**REQUEST:**
Return the lines of the records below verbatim, from the line containing "Where should I click to: Click the USB" up to and including the line containing "click(120, 117)".

Collected data entries:
────

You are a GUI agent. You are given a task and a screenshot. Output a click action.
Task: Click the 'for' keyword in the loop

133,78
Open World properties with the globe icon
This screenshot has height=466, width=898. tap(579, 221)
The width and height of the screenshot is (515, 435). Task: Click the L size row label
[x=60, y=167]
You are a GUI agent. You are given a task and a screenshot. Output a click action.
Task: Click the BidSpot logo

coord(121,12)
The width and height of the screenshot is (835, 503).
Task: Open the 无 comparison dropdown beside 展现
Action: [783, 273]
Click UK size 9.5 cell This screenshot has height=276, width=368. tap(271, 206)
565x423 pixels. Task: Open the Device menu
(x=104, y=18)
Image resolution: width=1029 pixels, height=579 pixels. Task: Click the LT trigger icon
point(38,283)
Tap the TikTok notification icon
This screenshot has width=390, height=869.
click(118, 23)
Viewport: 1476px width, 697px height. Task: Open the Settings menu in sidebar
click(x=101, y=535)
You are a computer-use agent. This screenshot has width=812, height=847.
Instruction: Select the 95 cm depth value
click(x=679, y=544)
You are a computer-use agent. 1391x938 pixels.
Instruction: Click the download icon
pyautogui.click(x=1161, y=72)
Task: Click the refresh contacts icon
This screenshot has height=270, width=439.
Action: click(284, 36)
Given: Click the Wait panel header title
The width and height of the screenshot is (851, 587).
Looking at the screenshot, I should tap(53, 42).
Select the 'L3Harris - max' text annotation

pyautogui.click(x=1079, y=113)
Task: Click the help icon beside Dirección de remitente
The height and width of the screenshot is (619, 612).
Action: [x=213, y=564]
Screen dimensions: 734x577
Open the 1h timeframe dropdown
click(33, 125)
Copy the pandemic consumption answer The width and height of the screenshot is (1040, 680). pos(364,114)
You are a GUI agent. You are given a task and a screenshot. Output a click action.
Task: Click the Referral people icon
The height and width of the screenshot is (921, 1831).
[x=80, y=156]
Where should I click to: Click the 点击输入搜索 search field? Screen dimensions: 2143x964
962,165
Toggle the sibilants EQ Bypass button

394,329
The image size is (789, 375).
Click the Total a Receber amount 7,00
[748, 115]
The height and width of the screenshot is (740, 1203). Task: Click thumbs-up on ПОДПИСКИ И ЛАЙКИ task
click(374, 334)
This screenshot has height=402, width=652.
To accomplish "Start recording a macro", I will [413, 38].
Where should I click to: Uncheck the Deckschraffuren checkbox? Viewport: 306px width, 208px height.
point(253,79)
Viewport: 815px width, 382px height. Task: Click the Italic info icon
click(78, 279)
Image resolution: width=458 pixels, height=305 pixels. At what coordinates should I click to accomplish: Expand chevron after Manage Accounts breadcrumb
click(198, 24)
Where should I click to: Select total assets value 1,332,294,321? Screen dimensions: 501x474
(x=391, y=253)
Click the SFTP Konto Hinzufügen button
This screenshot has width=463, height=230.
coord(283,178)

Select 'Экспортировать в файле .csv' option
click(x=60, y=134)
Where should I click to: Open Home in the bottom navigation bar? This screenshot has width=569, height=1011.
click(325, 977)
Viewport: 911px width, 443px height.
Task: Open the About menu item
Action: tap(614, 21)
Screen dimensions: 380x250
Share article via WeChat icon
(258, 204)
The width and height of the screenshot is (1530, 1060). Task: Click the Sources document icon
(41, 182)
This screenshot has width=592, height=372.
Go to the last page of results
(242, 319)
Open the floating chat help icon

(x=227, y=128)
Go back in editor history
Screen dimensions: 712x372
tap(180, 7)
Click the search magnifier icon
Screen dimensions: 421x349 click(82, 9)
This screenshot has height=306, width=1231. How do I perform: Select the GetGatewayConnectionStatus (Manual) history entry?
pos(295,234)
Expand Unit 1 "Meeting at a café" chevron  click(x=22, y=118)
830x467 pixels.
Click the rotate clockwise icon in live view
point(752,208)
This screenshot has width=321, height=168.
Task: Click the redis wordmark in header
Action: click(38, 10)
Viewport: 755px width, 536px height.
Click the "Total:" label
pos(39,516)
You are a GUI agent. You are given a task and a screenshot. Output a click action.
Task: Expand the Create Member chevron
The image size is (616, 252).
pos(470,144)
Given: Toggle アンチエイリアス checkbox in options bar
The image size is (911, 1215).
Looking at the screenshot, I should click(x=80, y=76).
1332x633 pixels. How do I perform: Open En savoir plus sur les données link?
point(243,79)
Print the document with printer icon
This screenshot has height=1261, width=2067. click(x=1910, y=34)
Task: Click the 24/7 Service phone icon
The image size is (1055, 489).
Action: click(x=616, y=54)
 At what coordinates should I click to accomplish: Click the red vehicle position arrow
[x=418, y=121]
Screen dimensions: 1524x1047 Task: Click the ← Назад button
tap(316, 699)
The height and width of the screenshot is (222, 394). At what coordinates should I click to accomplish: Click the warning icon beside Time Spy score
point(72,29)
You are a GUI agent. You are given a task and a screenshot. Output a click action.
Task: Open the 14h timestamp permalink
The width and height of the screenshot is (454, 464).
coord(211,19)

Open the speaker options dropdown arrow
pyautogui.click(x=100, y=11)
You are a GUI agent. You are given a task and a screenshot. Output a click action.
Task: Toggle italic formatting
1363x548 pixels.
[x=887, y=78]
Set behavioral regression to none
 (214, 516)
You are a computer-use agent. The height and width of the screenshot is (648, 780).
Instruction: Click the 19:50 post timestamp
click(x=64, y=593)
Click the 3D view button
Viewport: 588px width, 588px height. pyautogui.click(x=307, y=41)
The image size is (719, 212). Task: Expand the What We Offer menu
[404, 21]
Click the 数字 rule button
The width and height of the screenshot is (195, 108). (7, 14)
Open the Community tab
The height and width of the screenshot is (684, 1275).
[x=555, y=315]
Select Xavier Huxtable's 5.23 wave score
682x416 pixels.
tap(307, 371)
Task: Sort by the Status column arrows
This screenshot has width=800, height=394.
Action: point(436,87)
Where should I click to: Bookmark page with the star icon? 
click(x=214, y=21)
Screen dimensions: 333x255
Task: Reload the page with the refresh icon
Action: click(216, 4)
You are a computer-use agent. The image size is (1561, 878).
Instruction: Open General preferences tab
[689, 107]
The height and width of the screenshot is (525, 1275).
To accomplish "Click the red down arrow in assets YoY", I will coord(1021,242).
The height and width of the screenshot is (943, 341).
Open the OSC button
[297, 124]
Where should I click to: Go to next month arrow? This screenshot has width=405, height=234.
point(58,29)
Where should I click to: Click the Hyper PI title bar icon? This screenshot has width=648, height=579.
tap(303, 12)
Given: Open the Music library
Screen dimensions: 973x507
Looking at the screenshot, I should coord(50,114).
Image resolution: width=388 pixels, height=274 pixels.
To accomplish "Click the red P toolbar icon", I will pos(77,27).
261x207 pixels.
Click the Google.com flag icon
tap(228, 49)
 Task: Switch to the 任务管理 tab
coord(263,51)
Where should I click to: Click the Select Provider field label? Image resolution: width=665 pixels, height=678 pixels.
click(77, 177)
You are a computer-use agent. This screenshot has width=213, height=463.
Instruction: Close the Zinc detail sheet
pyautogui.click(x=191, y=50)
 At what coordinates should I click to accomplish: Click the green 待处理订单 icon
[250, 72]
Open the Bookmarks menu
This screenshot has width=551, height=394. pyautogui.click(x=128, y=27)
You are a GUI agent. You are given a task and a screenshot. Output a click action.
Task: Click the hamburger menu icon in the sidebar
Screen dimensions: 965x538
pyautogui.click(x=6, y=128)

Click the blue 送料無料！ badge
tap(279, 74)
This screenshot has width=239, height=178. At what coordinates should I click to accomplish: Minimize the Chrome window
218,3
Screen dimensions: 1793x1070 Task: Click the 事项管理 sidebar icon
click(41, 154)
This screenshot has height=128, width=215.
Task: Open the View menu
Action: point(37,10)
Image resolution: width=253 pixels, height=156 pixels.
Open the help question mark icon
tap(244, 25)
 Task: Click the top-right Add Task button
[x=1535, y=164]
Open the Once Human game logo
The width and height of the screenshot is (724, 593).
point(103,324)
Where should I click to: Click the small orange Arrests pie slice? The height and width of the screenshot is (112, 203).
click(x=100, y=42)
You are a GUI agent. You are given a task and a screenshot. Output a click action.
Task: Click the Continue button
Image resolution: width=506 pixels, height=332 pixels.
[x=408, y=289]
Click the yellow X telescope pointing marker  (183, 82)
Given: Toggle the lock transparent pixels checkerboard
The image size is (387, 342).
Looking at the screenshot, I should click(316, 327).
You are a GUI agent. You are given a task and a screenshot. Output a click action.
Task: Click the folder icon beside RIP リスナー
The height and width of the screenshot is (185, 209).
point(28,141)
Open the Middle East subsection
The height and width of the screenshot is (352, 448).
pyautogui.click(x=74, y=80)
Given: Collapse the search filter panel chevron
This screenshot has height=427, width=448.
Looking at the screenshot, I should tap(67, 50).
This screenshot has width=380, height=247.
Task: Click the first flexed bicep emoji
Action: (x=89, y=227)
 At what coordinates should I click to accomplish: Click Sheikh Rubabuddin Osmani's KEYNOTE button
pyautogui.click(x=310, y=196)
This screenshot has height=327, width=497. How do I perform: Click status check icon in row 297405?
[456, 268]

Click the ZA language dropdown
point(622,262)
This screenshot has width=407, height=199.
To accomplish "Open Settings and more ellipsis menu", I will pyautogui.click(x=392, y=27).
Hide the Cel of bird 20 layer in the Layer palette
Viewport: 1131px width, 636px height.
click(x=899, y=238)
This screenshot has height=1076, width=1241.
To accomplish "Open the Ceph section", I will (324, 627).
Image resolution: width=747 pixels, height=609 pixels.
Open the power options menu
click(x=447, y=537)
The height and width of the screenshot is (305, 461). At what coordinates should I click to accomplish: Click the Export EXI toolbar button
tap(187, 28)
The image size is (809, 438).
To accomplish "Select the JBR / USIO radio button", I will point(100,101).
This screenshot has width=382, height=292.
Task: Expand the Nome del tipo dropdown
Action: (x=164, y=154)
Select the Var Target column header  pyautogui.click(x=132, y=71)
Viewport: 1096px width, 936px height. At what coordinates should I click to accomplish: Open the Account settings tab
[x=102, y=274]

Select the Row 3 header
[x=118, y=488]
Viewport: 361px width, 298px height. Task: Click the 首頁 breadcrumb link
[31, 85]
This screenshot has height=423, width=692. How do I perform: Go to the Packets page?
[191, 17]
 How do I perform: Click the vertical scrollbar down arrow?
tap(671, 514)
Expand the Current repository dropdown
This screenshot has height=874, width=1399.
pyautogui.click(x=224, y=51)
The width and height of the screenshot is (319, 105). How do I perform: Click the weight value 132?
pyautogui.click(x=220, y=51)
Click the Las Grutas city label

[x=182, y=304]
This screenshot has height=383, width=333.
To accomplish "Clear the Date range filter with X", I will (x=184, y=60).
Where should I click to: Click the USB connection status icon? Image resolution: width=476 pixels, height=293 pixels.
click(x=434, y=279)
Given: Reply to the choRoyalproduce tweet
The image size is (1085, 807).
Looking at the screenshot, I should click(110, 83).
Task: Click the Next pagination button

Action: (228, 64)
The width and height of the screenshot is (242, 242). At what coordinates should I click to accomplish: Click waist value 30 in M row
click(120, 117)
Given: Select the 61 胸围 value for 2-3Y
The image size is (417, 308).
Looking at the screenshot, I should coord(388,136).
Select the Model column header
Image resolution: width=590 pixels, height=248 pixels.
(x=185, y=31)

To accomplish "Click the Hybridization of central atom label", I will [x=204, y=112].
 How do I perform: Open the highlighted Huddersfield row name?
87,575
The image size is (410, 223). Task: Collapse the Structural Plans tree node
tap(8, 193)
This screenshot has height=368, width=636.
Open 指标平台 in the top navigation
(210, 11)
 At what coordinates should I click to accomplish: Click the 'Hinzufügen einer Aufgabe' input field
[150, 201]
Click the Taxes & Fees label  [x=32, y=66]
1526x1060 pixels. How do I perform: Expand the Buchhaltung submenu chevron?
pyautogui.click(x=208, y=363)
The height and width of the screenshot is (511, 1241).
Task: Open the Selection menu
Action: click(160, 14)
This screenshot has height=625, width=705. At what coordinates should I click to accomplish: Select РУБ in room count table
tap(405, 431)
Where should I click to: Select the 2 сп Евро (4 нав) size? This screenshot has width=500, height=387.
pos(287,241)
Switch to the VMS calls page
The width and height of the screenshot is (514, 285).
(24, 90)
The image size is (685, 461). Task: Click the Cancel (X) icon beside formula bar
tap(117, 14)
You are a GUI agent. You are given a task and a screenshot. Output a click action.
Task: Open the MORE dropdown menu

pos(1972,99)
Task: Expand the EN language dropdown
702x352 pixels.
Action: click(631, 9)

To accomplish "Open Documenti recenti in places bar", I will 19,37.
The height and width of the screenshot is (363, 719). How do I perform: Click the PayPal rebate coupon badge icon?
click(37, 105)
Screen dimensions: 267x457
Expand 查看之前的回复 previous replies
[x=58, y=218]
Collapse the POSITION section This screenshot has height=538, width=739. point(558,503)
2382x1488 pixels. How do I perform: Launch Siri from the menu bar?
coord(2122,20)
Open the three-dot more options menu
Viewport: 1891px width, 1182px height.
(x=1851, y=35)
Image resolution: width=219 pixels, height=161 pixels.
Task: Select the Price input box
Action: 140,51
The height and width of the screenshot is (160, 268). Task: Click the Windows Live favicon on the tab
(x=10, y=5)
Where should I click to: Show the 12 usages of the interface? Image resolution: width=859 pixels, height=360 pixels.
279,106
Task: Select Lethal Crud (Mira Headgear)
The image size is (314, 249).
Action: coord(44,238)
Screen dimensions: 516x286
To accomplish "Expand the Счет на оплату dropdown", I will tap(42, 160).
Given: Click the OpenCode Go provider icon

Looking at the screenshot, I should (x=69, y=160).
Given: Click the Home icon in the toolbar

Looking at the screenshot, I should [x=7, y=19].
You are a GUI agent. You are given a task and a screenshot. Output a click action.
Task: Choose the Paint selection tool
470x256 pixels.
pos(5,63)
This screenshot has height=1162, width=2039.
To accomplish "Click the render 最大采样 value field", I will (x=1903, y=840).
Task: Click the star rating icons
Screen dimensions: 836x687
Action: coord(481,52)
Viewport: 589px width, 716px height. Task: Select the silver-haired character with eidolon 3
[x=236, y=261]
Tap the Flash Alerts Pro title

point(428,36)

────

**ANSWER:**
Where should I click to: Click the USB connection status icon? Image resolution: width=476 pixels, height=293 pixels.
click(x=434, y=279)
Given: Reply to the choRoyalproduce tweet
The image size is (1085, 807).
Looking at the screenshot, I should click(110, 83).
Task: Click the Next pagination button

Action: (228, 64)
The width and height of the screenshot is (242, 242). At what coordinates should I click to accomplish: Click waist value 30 in M row
click(120, 117)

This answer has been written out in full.